During the 45 days the legislature has been sitting thus far, Sandhu, who is a backbencher, has not said a single word on the record during 33. He was silent on 73 percent of days in the session. When he did speak, it was usually to introduce guests to the legislature, a common procedure at the beginning of a session.

In his time so far at Queen’s Park, he has given only two long speeches. The first was when the new government was in its infancy and new MPPs were making themselves known to each other. Sandhu officially introduced himself to the House saying, “I’m especially honoured to be the first international student in the history of Canada to be elected to the provincial legislature, on behalf of the constituents of Brampton West.”

The second time he rose to speak was to endorse Sarkaria’s bill to exempt orthodox Sikh motorcyclists from being obliged to wear helmets.

Committees are a different story.
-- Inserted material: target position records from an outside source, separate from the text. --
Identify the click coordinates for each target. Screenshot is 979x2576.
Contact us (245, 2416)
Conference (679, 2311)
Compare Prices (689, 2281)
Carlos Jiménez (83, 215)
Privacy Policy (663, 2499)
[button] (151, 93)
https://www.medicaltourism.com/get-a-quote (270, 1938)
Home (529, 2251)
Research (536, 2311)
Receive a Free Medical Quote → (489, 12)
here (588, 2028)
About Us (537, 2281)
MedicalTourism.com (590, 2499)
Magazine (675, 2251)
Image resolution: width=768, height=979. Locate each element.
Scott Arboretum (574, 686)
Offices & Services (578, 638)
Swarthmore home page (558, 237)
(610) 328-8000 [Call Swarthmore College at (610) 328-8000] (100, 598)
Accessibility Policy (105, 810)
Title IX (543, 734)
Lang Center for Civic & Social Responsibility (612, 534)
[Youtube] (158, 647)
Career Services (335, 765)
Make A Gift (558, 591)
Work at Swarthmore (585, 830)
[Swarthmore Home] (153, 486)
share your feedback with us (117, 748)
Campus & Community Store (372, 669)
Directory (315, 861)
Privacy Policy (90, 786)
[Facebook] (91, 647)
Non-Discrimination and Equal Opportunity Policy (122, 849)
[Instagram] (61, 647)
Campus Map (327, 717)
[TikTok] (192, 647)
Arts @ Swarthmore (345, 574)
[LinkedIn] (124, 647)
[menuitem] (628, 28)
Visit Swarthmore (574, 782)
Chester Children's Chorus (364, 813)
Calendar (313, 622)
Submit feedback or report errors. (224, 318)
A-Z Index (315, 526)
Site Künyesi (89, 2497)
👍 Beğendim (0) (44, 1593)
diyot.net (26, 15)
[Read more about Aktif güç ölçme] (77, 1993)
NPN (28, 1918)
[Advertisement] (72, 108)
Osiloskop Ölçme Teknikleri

Soon after the election, the MPP for Brampton West was appointed to two committees. As part of the committee on general government, he has provided a lot of input on issues, just not ones related to Brampton specifically. The record shows that Sandhu, in four of the committee’s five meetings, spoke passionately in favour of scrapping the cap-and-trade legislation to reduce carbon emissions brought in by the prior Liberal government, legislation that affects Ontario as a whole.

He said next to nothing during the three meetings of the committee on regulations and private bills. The only action he took was to nominate Natalia Kusendova (PC, Mississauga Centre) as vice-chair of the committee.

During this past Sunday’s Remembrance Day ceremony at Brampton City Hall marking the 100th anniversary of the end of World War I, when Rev. Joseph Murphy called the names of Brampton’s five MPPs to lay a wreath, Sandhu’s absence after being invited to mark the end of the most horrific war in history while honouring all those who have served to protect freedom, seemed particularly inappropriate.

According to his Facebook page, he did attend a commemoration the previous week at Branch 609 of the Royal Canadian Legion. He was there along with Brampton’s federal MPs Ruby Sahota, Raj Grewal and Ramesh Sangha — all of whom were present at the City Hall ceremony as well.

The day after the motion to re-fund a Ryerson campus in Brampton was quashed by the PCs, MPP Sara Singh (NDP, Brampton Centre) attacked members opposite her, complaining that “not a single government member from the Brampton side stood up to be counted on yesterday’s motion to preserve funding to our universities.”

Brampton MPP Sara Singh

In a statement emailed to The Pointer, Sara Singh said, “Sandhu should be in the House for votes that are important to Brampton, and voting with Brampton's best interests in mind, not just the best interests of Ford and his friends.”